The Jewish population makes up 6,135,000 (75%); 1,694,000 (20.7%) are Arabs; and, those identified as "others" (non-Arab Christians, Baha'i, etc) make up 348,000 people (4.2%). When the state was established, there were only 806,000 residents and the total population reached its first and second millions in 1949 and 1958 respectively.

The overall population grew by approximately 147,000 people (1.8%) since the secular New Year 2013- a growth rate similar to that of the last decade.

The Jewish population grew 1.8% (similar to past years) while the Arab population grew 2.4% (a rapid decline from the 3.4% annual growth rate in the 1990's). The Christian population grew 1.3% and the Druze population grew 1.7%.

According to an August 2014 report conducted by the Taub Center for Social Policy Studies entitled "Family Structure and Well-Being Across Israel’s Diverse Population", Israel has the highest birth rate in the developed world.  As opposed to the international average of 1.7 children per woman, Israel's rate stands at 3 children per woman because of Israel's large Orthodox population.  Israel also provides many services and child benefits including job protection before and after maternity leave that make raising a child more attractive to people who live there.  This study also produced the disturbing statistic that 1 in 5 Israelis live at or below the poverty line. 
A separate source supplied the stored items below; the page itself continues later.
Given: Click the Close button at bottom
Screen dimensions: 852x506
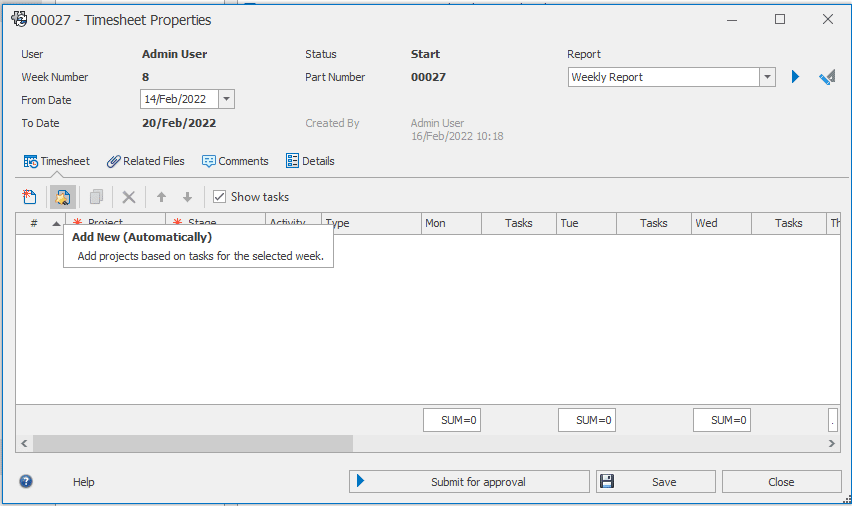Looking at the screenshot, I should point(781,482).
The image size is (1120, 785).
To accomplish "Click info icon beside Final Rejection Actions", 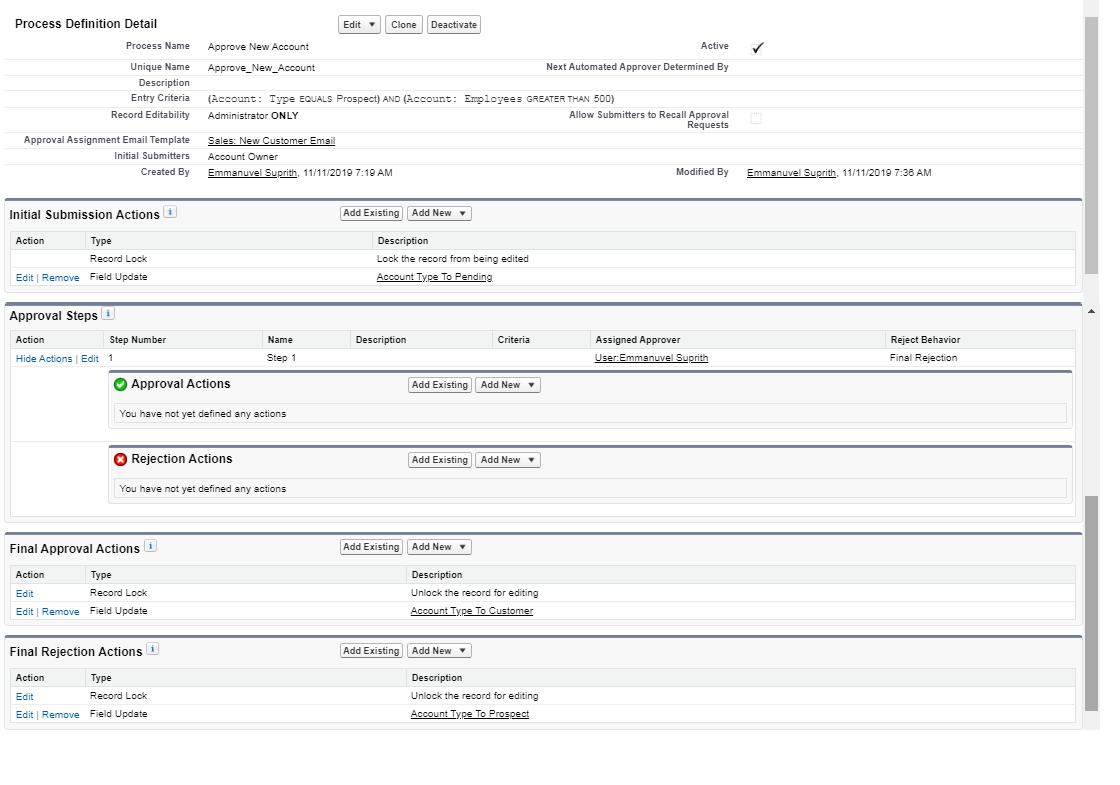I will click(x=152, y=649).
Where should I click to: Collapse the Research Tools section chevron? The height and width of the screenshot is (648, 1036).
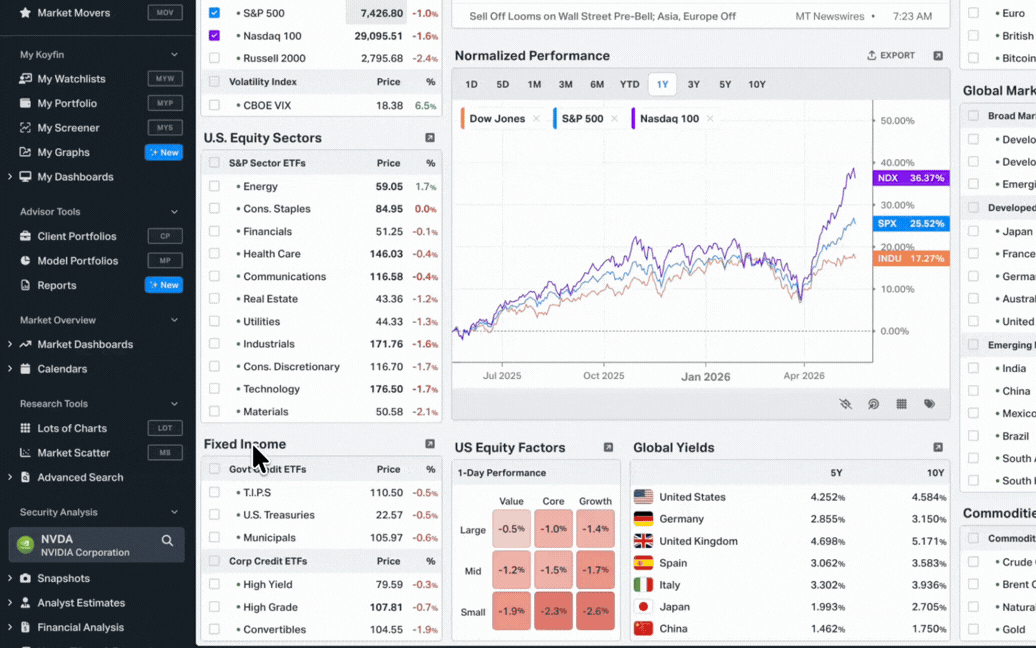[174, 404]
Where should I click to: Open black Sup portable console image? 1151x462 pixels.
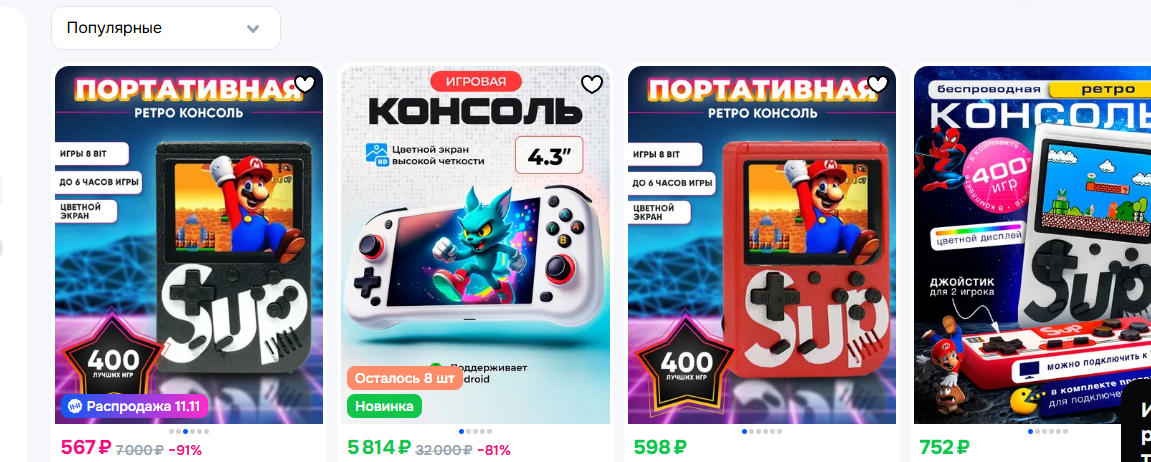(x=189, y=245)
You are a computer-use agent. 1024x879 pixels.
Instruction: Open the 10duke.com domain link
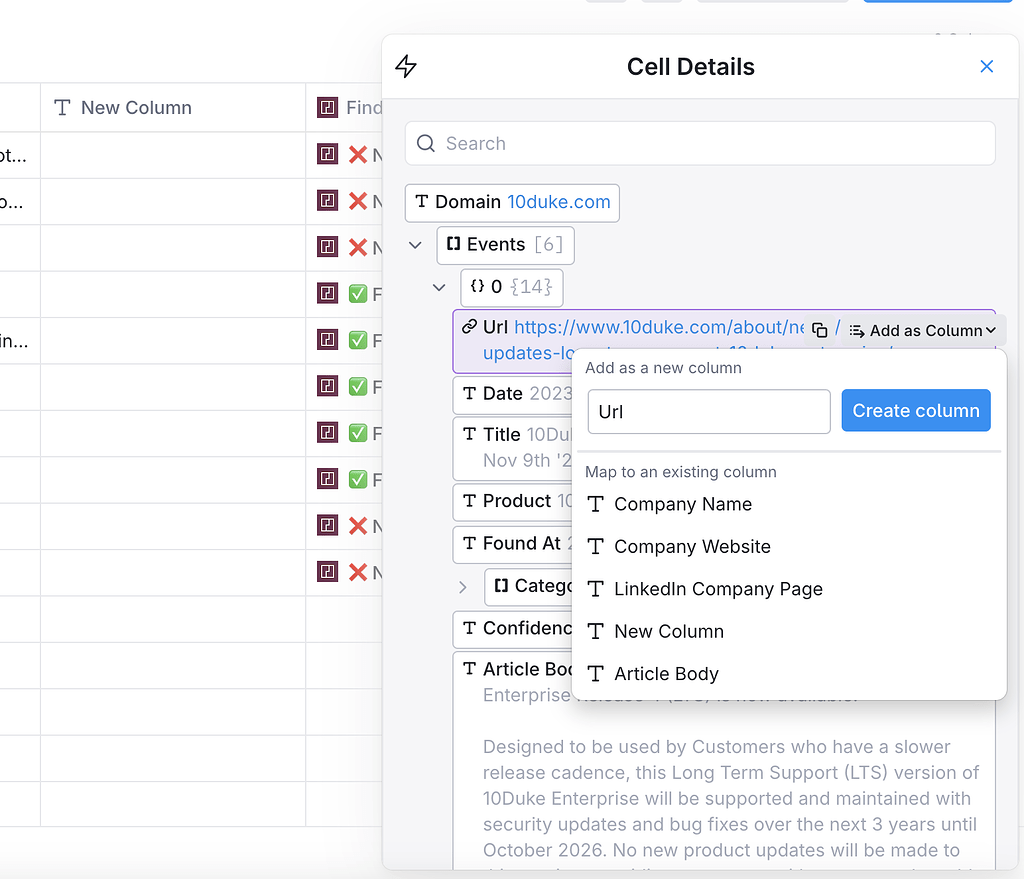click(x=559, y=202)
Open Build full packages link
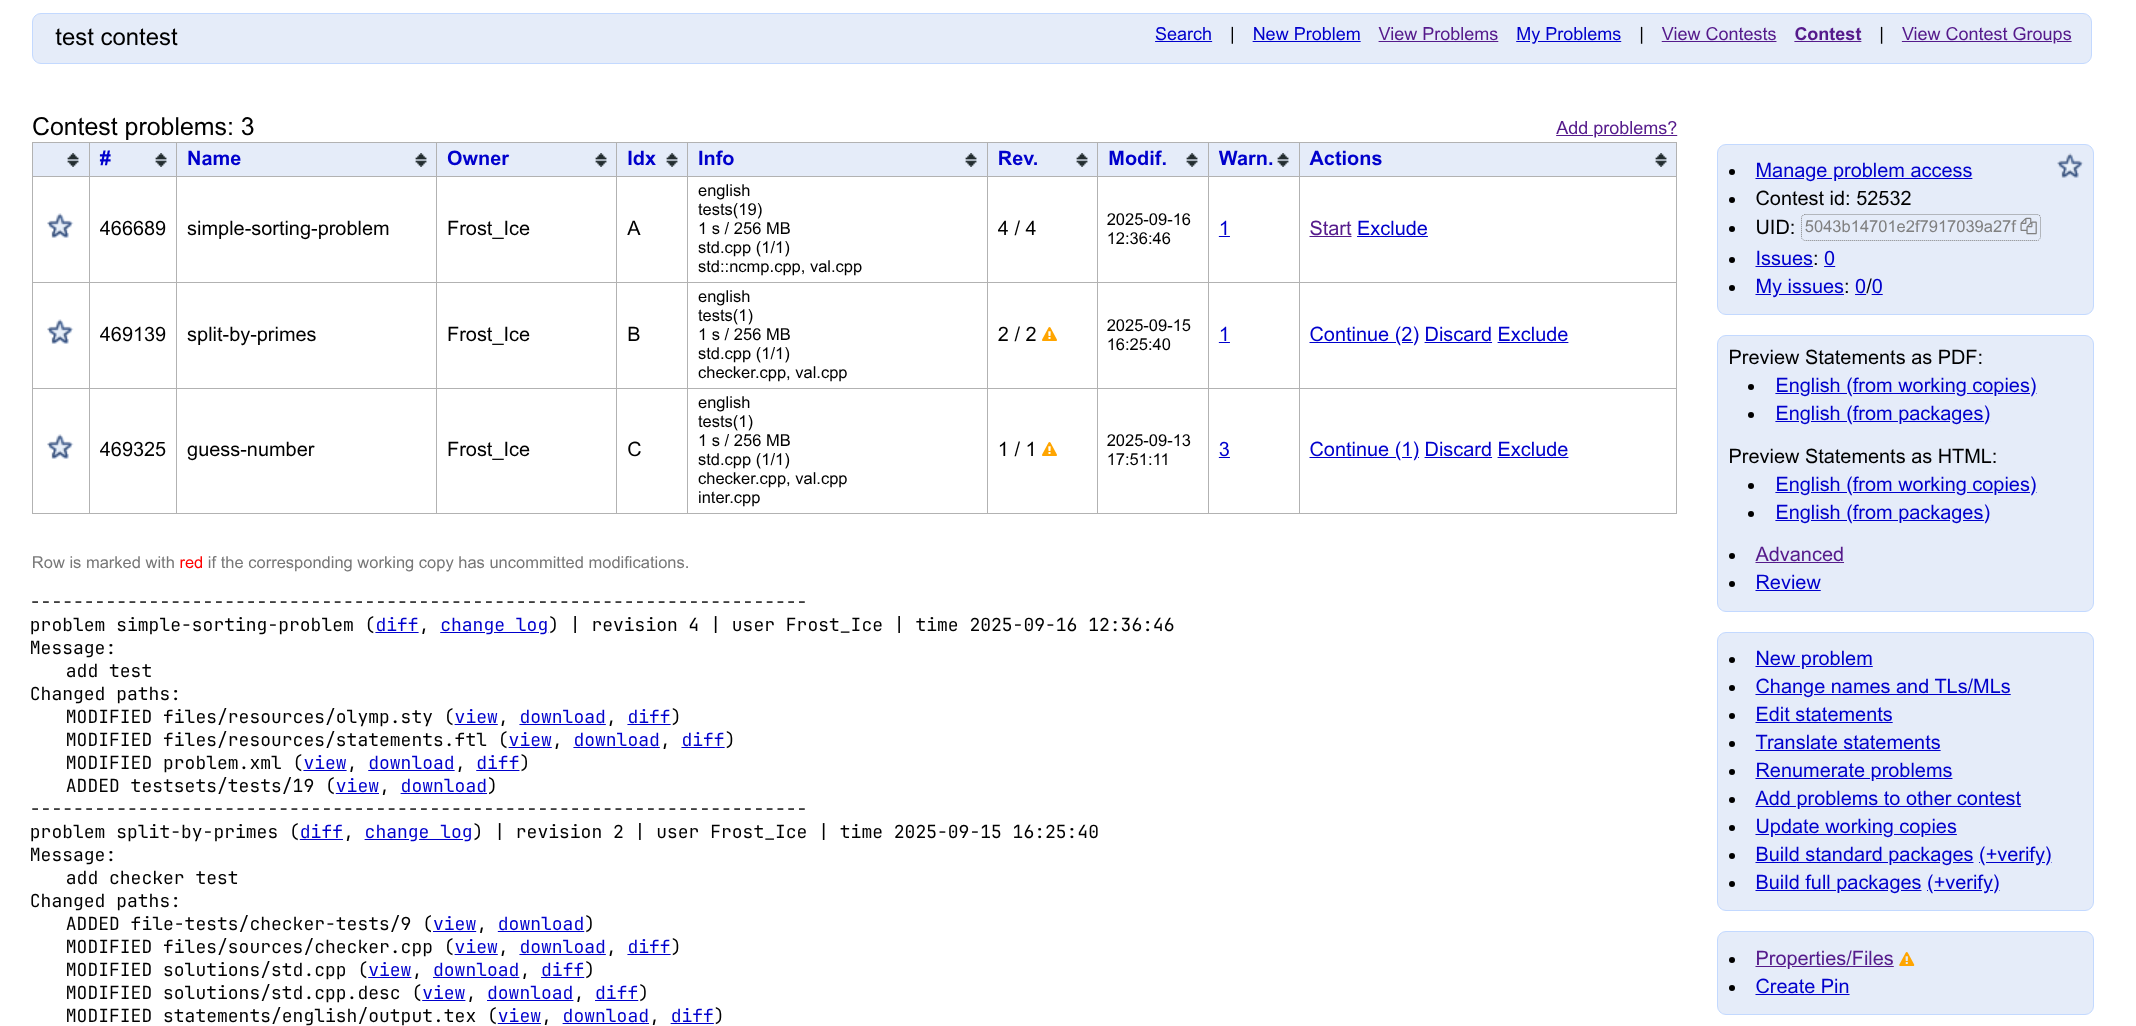This screenshot has height=1026, width=2136. [x=1837, y=882]
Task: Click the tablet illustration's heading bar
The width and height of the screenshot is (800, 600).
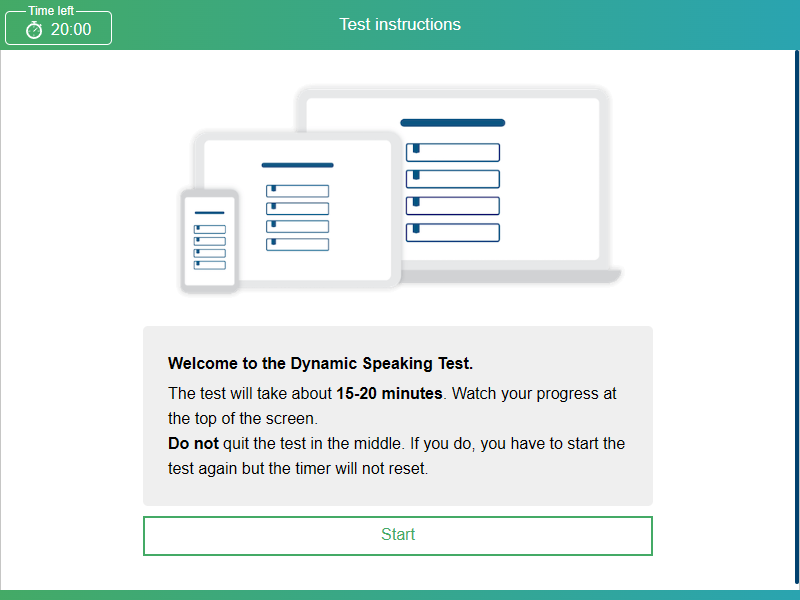Action: (x=297, y=165)

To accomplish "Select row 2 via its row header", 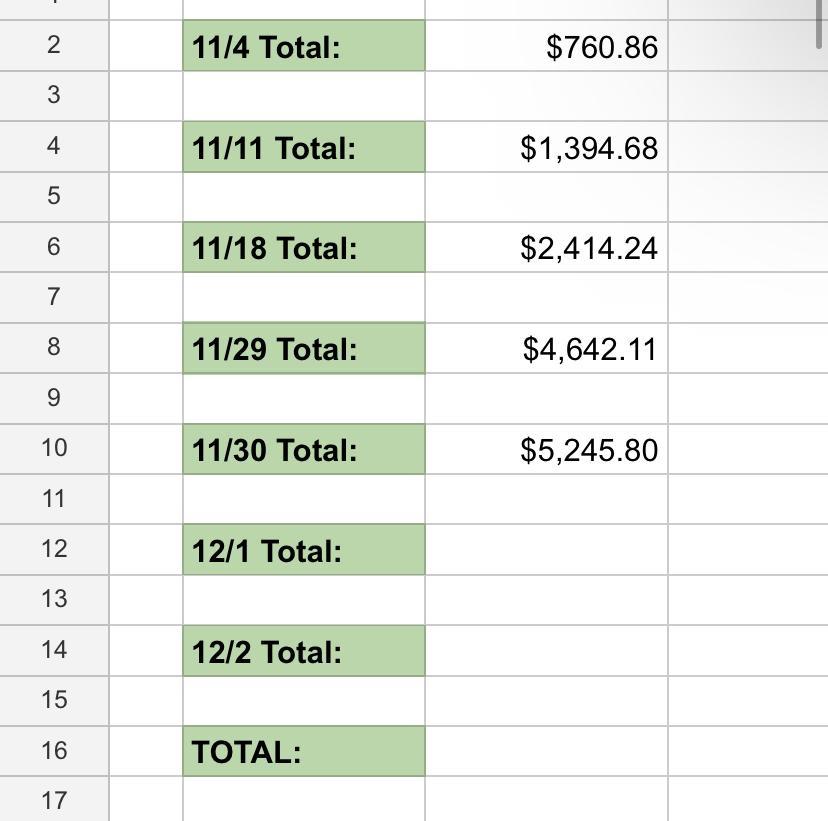I will click(54, 45).
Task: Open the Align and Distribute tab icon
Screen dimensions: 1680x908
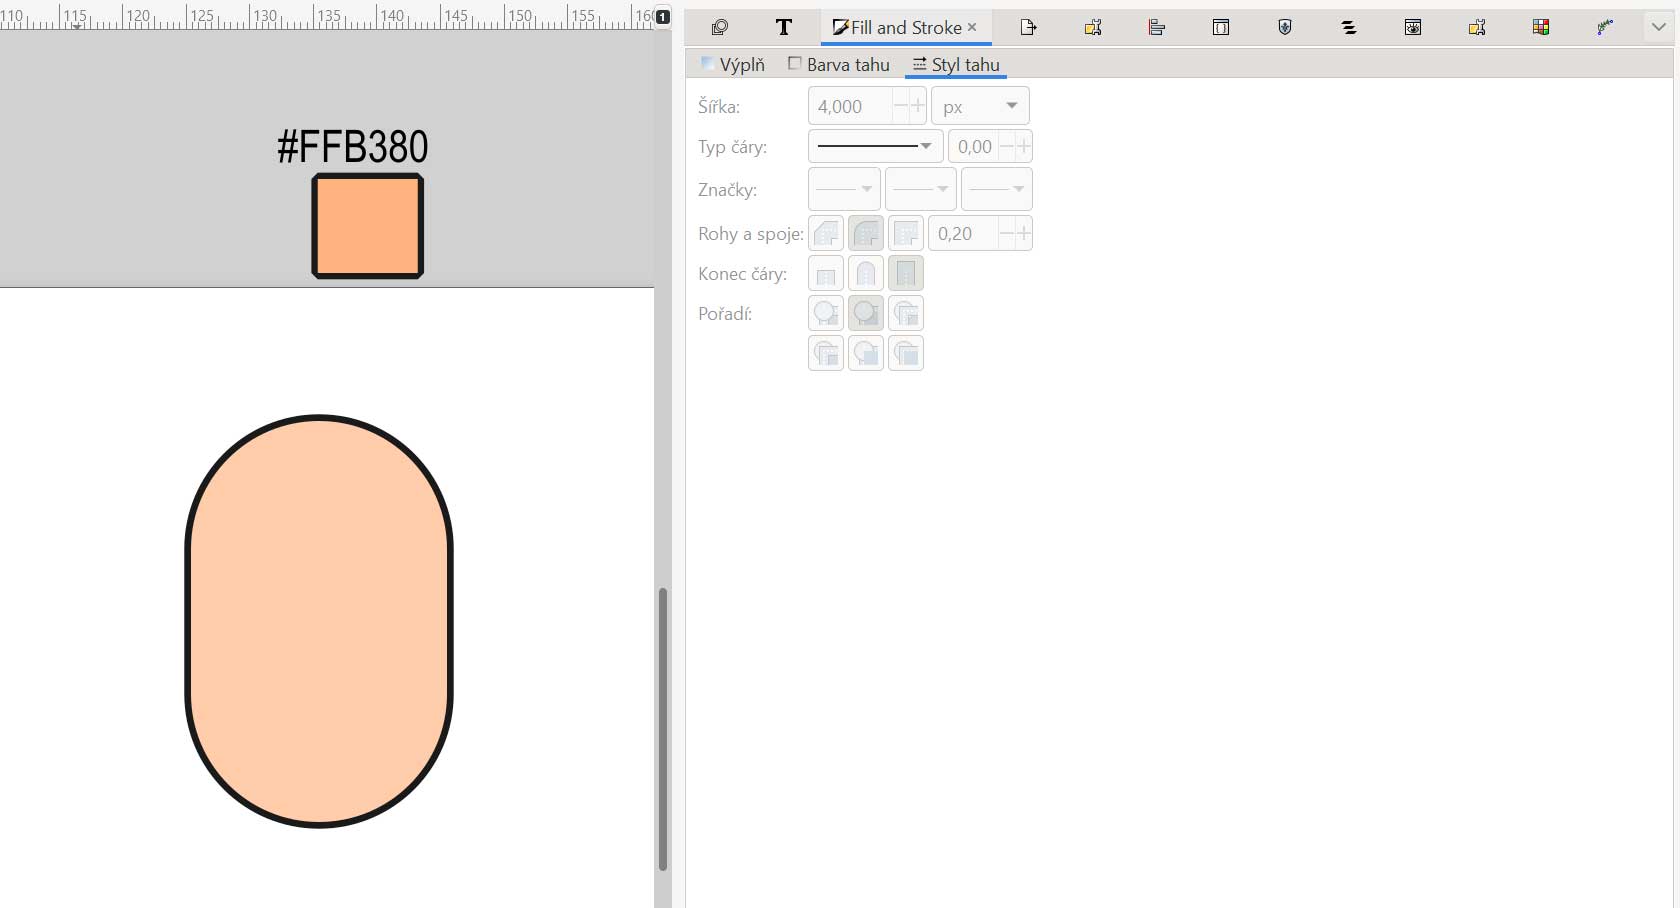Action: [x=1157, y=27]
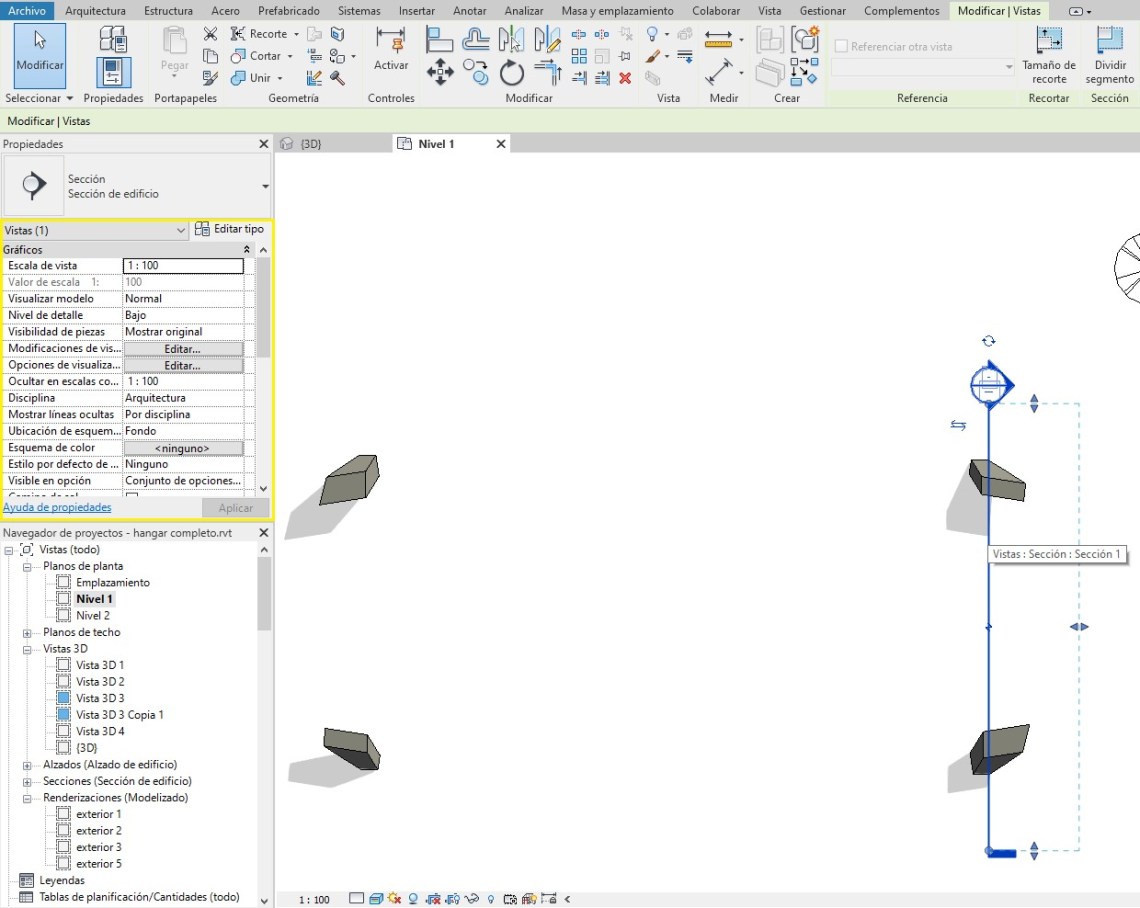Expand the Planos de techo tree node
The height and width of the screenshot is (908, 1140).
click(x=28, y=632)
Immigration & Naturalization

Israel welcomed approximately 16,600 new immigrants during 2013.

In 2012, 4.3 million (73%) of the total Jewish population were "Sabras" - born in Israel - compared with just a 35% native-born population at Israel's independence in 1948. 38.6% of the Jewish population are Israeli-born to at least one parent who was also Israeli-born.

Those of European and American ancestry make up about 2.2 million (36%) of the Jewish population while Africans fill out another 14.5% and Asians are 11.2%.

A Young Population

Israel's population is considered young relative to the populations of other Western countries.

28.% of the population was aged 0-14 while only 10.3% were older than 65 years of age. OECD average is 18.5% (0-14) and 15% (65+).

Israel's average age, however, is getting older.  In 2011, the average age was 29.5 years as opposed to 27.6 in the year 2000. Average age for males is 28.4 and for women is 30.6 years old.

Life expectancy in 2011 was 80 years for men and 83.6 years for women.  This life expectancy continues an upward trend of the last decade. Jewish males had a life expectancy 4.2 years higher than their Arab counterparts; while Jewish women had an expectancy 3.0 years higher.  The Israeli life expectancy is higher than the OECD average.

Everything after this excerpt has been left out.